GIVEN REQUEST » Print the records below line for line, without changing anything.

INPUT DATA »

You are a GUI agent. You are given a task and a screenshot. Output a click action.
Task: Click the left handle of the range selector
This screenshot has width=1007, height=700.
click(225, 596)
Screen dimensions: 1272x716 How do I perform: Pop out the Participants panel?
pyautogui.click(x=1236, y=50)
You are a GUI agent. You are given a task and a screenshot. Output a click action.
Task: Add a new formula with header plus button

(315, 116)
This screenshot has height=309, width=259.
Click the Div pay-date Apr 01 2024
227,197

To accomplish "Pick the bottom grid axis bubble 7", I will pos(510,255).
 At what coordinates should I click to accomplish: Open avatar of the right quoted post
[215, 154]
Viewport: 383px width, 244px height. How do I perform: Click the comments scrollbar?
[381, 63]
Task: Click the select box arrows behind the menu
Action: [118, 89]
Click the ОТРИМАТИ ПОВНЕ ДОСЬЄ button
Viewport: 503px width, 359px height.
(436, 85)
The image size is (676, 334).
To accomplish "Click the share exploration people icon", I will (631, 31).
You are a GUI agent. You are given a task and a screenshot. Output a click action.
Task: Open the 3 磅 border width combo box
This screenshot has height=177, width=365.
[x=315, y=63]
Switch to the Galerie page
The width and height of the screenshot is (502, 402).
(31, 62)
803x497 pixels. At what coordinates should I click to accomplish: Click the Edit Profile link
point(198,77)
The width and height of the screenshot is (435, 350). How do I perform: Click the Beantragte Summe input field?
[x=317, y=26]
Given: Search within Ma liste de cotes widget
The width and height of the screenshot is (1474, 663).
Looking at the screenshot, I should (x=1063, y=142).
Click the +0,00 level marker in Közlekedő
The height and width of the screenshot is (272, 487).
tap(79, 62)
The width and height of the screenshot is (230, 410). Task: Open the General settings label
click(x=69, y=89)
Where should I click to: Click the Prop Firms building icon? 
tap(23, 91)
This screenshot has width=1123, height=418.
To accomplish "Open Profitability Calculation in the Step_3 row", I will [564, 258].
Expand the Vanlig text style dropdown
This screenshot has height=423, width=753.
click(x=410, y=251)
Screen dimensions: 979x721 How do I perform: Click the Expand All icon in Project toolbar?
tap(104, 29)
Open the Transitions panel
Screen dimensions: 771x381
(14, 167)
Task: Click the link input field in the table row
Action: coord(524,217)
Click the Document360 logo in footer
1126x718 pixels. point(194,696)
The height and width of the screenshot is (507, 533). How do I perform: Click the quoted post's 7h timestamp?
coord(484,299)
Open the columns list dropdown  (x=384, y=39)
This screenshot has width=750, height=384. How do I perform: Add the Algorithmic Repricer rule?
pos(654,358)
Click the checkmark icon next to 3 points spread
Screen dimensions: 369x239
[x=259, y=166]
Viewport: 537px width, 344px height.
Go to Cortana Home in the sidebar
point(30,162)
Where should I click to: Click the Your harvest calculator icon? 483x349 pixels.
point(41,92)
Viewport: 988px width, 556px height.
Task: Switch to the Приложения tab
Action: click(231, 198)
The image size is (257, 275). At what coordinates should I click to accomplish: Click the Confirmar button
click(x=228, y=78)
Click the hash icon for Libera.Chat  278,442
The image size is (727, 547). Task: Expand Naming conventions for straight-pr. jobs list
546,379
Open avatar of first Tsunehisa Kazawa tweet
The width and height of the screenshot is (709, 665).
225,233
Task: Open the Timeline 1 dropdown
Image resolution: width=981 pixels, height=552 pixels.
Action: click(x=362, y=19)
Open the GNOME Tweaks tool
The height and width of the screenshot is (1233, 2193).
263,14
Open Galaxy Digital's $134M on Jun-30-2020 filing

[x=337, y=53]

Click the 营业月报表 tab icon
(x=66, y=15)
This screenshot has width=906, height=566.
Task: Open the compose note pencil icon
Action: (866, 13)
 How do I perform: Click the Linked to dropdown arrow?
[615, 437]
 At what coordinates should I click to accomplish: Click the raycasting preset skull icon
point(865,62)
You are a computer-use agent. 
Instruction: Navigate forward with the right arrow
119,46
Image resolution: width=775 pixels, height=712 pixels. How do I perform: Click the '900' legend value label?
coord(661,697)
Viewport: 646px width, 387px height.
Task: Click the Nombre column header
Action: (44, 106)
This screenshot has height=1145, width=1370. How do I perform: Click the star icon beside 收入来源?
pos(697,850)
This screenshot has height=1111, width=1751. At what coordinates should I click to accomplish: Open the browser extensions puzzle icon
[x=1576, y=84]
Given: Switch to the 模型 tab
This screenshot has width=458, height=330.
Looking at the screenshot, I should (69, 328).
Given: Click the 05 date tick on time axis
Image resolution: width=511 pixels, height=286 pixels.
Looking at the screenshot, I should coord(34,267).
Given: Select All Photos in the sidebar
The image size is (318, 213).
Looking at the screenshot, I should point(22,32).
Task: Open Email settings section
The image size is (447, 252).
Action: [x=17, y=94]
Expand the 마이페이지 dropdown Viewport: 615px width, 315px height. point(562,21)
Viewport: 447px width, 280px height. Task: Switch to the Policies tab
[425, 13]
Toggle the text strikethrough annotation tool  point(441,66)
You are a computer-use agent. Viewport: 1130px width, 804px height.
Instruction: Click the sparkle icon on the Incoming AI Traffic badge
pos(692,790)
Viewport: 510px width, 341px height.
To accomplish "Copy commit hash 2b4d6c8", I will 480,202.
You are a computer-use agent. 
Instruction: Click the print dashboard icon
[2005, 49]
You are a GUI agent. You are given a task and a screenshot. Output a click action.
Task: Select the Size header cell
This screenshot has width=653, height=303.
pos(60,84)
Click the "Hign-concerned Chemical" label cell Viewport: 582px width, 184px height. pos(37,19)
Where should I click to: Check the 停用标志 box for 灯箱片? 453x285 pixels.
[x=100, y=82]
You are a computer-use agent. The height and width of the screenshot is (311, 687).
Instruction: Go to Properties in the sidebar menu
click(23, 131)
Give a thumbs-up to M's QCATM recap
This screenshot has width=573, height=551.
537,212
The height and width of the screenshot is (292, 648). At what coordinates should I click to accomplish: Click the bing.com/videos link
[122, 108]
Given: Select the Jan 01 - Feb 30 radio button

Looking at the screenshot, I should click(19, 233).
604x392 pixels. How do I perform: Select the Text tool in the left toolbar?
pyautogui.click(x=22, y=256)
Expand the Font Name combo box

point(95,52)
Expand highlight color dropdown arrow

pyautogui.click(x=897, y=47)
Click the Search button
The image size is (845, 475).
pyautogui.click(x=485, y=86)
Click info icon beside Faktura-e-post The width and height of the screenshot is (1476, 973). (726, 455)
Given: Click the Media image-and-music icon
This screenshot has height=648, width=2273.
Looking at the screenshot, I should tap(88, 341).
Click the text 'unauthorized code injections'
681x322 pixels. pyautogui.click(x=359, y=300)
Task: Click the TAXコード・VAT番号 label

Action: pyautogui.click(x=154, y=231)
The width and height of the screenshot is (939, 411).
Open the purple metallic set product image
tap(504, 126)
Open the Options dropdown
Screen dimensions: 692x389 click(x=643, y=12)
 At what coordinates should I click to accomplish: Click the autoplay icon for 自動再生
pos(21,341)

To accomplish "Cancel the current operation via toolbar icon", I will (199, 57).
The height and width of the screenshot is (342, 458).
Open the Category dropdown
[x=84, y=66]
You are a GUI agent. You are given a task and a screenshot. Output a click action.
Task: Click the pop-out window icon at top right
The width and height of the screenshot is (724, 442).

FINISHED TASK »
You are a GUI agent. You are given a task and a screenshot. Output a click action.
Task: Click the left handle of the range selector
This screenshot has width=1007, height=700.
click(225, 596)
Screen dimensions: 1272x716 How do I perform: Pop out the Participants panel?
pyautogui.click(x=1236, y=50)
You are a GUI agent. You are given a task and a screenshot. Output a click action.
Task: Add a new formula with header plus button

(315, 116)
This screenshot has height=309, width=259.
Click the Div pay-date Apr 01 2024
227,197

To accomplish "Pick the bottom grid axis bubble 7", I will pos(510,255).
 At what coordinates should I click to accomplish: Open avatar of the right quoted post
[215, 154]
Viewport: 383px width, 244px height. How do I perform: Click the comments scrollbar?
[381, 63]
Task: Click the select box arrows behind the menu
Action: [118, 89]
Click the ОТРИМАТИ ПОВНЕ ДОСЬЄ button
Viewport: 503px width, 359px height.
(436, 85)
The image size is (676, 334).
To accomplish "Click the share exploration people icon", I will (631, 31).
You are a GUI agent. You are given a task and a screenshot. Output a click action.
Task: Open the 3 磅 border width combo box
This screenshot has height=177, width=365.
[x=315, y=63]
Switch to the Galerie page
The width and height of the screenshot is (502, 402).
(31, 62)
803x497 pixels. At what coordinates should I click to accomplish: Click the Edit Profile link
point(198,77)
The width and height of the screenshot is (435, 350). How do I perform: Click the Beantragte Summe input field?
[x=317, y=26]
Given: Search within Ma liste de cotes widget
The width and height of the screenshot is (1474, 663).
Looking at the screenshot, I should (x=1063, y=142).
Click the +0,00 level marker in Közlekedő
The height and width of the screenshot is (272, 487).
tap(79, 62)
The width and height of the screenshot is (230, 410). Task: Open the General settings label
click(x=69, y=89)
Where should I click to: Click the Prop Firms building icon? 
tap(23, 91)
This screenshot has width=1123, height=418.
To accomplish "Open Profitability Calculation in the Step_3 row", I will [564, 258].
Expand the Vanlig text style dropdown
This screenshot has height=423, width=753.
click(x=410, y=251)
Screen dimensions: 979x721 How do I perform: Click the Expand All icon in Project toolbar?
tap(104, 29)
Open the Transitions panel
Screen dimensions: 771x381
(14, 167)
Task: Click the link input field in the table row
Action: coord(524,217)
Click the Document360 logo in footer
1126x718 pixels. point(194,696)
The height and width of the screenshot is (507, 533). How do I perform: Click the quoted post's 7h timestamp?
coord(484,299)
Open the columns list dropdown  (x=384, y=39)
This screenshot has width=750, height=384. How do I perform: Add the Algorithmic Repricer rule?
pos(654,358)
Click the checkmark icon next to 3 points spread
Screen dimensions: 369x239
[x=259, y=166]
Viewport: 537px width, 344px height.
Go to Cortana Home in the sidebar
point(30,162)
Where should I click to: Click the Your harvest calculator icon? 483x349 pixels.
point(41,92)
Viewport: 988px width, 556px height.
Task: Switch to the Приложения tab
Action: click(231, 198)
The image size is (257, 275). At what coordinates should I click to accomplish: Click the Confirmar button
click(x=228, y=78)
Click the hash icon for Libera.Chat  278,442
The image size is (727, 547). Task: Expand Naming conventions for straight-pr. jobs list
546,379
Open avatar of first Tsunehisa Kazawa tweet
The width and height of the screenshot is (709, 665).
225,233
Task: Open the Timeline 1 dropdown
Image resolution: width=981 pixels, height=552 pixels.
Action: click(x=362, y=19)
Open the GNOME Tweaks tool
The height and width of the screenshot is (1233, 2193).
263,14
Open Galaxy Digital's $134M on Jun-30-2020 filing

[x=337, y=53]

Click the 营业月报表 tab icon
(x=66, y=15)
This screenshot has width=906, height=566.
Task: Open the compose note pencil icon
Action: (866, 13)
 How do I perform: Click the Linked to dropdown arrow?
[615, 437]
 At what coordinates should I click to accomplish: Click the raycasting preset skull icon
point(865,62)
You are a computer-use agent. 
Instruction: Navigate forward with the right arrow
119,46
Image resolution: width=775 pixels, height=712 pixels. How do I perform: Click the '900' legend value label?
coord(661,697)
Viewport: 646px width, 387px height.
Task: Click the Nombre column header
Action: (44, 106)
This screenshot has height=1145, width=1370. How do I perform: Click the star icon beside 收入来源?
pos(697,850)
This screenshot has height=1111, width=1751. At what coordinates should I click to accomplish: Open the browser extensions puzzle icon
[x=1576, y=84]
Given: Switch to the 模型 tab
This screenshot has width=458, height=330.
Looking at the screenshot, I should (69, 328).
Given: Click the 05 date tick on time axis
Image resolution: width=511 pixels, height=286 pixels.
Looking at the screenshot, I should coord(34,267).
Given: Select All Photos in the sidebar
The image size is (318, 213).
Looking at the screenshot, I should point(22,32).
Task: Open Email settings section
The image size is (447, 252).
Action: [x=17, y=94]
Expand the 마이페이지 dropdown Viewport: 615px width, 315px height. point(562,21)
Viewport: 447px width, 280px height. Task: Switch to the Policies tab
[425, 13]
Toggle the text strikethrough annotation tool  point(441,66)
You are a computer-use agent. Viewport: 1130px width, 804px height.
Instruction: Click the sparkle icon on the Incoming AI Traffic badge
pos(692,790)
Viewport: 510px width, 341px height.
To accomplish "Copy commit hash 2b4d6c8", I will 480,202.
You are a computer-use agent. 
Instruction: Click the print dashboard icon
[2005, 49]
You are a GUI agent. You are given a task and a screenshot. Output a click action.
Task: Select the Size header cell
This screenshot has width=653, height=303.
pos(60,84)
Click the "Hign-concerned Chemical" label cell Viewport: 582px width, 184px height. pos(37,19)
Where should I click to: Check the 停用标志 box for 灯箱片? 453x285 pixels.
[x=100, y=82]
You are a computer-use agent. The height and width of the screenshot is (311, 687).
Instruction: Go to Properties in the sidebar menu
click(23, 131)
Give a thumbs-up to M's QCATM recap
This screenshot has width=573, height=551.
537,212
The height and width of the screenshot is (292, 648). At what coordinates should I click to accomplish: Click the bing.com/videos link
[122, 108]
Given: Select the Jan 01 - Feb 30 radio button

Looking at the screenshot, I should click(19, 233).
604x392 pixels. How do I perform: Select the Text tool in the left toolbar?
pyautogui.click(x=22, y=256)
Expand the Font Name combo box

point(95,52)
Expand highlight color dropdown arrow

pyautogui.click(x=897, y=47)
Click the Search button
The image size is (845, 475).
pyautogui.click(x=485, y=86)
Click info icon beside Faktura-e-post The width and height of the screenshot is (1476, 973). (726, 455)
Given: Click the Media image-and-music icon
This screenshot has height=648, width=2273.
Looking at the screenshot, I should tap(88, 341).
Click the text 'unauthorized code injections'
681x322 pixels. pyautogui.click(x=359, y=300)
Task: Click the TAXコード・VAT番号 label

Action: pyautogui.click(x=154, y=231)
The width and height of the screenshot is (939, 411).
Open the purple metallic set product image
tap(504, 126)
Open the Options dropdown
Screen dimensions: 692x389 click(x=643, y=12)
 At what coordinates should I click to accomplish: Click the autoplay icon for 自動再生
pos(21,341)

To accomplish "Cancel the current operation via toolbar icon", I will (199, 57).
The height and width of the screenshot is (342, 458).
Open the Category dropdown
[x=84, y=66]
You are a GUI agent. You are given a task and a screenshot. Output a click action.
Task: Click the pop-out window icon at top right
The width and height of the screenshot is (724, 442).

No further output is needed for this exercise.